───── Items
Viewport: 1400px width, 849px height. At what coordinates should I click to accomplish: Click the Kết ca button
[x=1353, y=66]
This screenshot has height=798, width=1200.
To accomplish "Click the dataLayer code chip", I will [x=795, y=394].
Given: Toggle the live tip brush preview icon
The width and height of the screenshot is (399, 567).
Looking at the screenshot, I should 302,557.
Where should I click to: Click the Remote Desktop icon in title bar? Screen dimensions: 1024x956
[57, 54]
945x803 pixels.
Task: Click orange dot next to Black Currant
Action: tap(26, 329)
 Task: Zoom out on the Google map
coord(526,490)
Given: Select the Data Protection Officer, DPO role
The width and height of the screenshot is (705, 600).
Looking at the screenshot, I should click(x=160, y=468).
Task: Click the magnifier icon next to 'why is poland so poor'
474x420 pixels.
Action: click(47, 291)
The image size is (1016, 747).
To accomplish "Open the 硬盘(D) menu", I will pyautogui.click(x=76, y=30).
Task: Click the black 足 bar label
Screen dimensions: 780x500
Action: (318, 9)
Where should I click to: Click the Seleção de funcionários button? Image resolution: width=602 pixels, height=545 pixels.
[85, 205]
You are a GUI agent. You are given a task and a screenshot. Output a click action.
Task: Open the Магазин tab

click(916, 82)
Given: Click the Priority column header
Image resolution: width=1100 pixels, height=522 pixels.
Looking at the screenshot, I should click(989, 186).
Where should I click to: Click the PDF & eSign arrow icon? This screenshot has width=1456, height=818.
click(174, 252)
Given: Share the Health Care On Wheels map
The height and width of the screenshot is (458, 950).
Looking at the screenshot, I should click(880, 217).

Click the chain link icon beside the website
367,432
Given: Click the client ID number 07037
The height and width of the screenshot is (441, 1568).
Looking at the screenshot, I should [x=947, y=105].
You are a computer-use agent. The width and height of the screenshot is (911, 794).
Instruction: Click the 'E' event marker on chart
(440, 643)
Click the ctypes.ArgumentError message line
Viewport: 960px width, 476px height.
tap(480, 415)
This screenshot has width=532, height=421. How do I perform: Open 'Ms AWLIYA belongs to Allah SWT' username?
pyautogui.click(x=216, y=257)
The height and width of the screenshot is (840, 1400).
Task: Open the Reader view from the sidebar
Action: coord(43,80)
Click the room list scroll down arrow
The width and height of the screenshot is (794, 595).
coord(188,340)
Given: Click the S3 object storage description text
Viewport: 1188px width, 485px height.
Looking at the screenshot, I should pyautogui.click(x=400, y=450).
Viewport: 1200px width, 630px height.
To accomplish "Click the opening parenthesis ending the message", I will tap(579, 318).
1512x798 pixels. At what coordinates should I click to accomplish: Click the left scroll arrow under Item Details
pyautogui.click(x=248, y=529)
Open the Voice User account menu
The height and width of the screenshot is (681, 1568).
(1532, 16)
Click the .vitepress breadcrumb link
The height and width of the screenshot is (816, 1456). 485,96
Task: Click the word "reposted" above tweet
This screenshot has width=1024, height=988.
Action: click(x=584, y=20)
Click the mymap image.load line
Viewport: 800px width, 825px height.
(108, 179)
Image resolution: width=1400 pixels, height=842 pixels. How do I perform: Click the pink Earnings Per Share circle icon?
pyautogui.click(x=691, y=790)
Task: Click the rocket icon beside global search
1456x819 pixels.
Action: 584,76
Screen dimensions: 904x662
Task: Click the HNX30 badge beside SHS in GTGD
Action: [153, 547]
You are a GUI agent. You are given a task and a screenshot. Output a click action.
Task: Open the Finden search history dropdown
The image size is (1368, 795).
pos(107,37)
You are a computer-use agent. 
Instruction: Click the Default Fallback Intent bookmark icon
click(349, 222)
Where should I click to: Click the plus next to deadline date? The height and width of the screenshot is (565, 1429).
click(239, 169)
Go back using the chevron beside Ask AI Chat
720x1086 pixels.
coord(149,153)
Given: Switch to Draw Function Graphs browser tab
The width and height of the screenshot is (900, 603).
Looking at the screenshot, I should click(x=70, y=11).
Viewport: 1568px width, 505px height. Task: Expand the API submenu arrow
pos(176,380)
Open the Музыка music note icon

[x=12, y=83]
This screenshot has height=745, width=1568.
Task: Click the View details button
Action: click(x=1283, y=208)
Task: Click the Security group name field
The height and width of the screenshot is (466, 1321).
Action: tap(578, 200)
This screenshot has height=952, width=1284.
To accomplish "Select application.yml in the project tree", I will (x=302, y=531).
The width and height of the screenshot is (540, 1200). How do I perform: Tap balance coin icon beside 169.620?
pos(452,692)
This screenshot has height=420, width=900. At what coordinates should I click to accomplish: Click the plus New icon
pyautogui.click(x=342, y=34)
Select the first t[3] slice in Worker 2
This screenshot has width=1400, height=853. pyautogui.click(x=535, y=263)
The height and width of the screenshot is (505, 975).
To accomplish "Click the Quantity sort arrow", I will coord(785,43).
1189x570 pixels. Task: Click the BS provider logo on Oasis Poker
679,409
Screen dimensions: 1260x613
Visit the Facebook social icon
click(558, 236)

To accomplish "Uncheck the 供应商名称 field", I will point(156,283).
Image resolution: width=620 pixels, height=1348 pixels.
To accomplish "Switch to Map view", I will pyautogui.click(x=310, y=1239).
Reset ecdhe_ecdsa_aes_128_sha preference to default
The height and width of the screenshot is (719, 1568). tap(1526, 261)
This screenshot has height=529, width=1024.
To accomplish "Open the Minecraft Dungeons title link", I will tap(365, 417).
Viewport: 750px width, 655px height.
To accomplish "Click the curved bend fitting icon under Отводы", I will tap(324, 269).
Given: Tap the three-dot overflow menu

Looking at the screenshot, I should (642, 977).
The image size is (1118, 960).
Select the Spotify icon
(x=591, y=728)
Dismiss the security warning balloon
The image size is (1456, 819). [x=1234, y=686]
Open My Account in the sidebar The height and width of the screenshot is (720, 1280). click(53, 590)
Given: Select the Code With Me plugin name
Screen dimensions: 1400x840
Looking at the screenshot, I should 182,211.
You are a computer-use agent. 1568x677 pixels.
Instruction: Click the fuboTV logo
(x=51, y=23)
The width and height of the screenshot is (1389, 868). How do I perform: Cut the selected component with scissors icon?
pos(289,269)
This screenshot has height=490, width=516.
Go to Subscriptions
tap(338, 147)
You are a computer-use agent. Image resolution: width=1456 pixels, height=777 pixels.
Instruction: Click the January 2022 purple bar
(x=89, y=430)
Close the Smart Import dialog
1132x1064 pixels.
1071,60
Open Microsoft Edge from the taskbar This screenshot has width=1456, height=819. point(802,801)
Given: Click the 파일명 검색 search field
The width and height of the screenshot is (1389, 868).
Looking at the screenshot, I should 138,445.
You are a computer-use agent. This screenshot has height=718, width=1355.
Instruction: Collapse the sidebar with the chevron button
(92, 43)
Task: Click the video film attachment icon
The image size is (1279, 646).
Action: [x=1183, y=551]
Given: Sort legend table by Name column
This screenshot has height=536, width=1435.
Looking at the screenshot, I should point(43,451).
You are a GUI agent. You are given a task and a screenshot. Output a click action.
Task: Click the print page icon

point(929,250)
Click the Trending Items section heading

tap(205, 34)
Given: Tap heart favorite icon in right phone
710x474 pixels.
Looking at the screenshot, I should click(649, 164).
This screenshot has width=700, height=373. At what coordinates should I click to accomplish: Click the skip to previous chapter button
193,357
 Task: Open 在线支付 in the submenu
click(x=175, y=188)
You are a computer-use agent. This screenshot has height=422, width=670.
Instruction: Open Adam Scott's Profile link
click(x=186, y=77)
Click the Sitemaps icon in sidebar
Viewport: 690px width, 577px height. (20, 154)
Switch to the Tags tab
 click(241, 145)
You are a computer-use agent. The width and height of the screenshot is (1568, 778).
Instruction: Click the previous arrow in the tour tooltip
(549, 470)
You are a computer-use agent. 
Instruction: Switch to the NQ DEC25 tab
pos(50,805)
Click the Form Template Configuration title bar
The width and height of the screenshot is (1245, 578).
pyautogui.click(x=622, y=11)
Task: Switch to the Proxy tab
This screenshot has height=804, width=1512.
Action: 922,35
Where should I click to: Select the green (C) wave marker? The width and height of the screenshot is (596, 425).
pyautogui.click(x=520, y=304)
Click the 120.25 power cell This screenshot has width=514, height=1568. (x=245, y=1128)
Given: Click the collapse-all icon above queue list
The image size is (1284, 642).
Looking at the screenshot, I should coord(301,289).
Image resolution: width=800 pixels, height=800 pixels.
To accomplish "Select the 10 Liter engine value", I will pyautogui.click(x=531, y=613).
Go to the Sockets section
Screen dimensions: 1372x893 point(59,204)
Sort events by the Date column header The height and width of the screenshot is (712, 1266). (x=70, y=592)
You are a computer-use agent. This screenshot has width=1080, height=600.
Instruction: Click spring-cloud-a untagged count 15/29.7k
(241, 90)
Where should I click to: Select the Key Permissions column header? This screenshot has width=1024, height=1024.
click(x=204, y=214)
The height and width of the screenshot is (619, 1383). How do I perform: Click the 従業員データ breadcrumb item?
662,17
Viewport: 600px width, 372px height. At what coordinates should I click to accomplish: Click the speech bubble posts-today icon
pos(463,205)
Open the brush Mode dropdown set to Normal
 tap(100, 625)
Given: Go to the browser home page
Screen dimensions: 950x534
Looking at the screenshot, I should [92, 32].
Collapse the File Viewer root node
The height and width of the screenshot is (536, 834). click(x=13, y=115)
──────────
— Required work —
Arrange the items from the line containing "Screen dimensions: 1260x613" through the line containing "will tap(324, 269)." as a JSON list of strings, one string per line, with blank lines left out.

— Correct output —
[
  "Screen dimensions: 1260x613",
  "Visit the Facebook social icon",
  "click(558, 236)",
  "To accomplish \"Uncheck the 供应商名称 field\", I will point(156,283).",
  "Image resolution: width=620 pixels, height=1348 pixels.",
  "To accomplish \"Switch to Map view\", I will pyautogui.click(x=310, y=1239).",
  "Reset ecdhe_ecdsa_aes_128_sha preference to default",
  "The height and width of the screenshot is (719, 1568). tap(1526, 261)",
  "This screenshot has height=529, width=1024.",
  "To accomplish \"Open the Minecraft Dungeons title link\", I will tap(365, 417).",
  "Viewport: 750px width, 655px height.",
  "To accomplish \"Click the curved bend fitting icon under Отводы\", I will tap(324, 269)."
]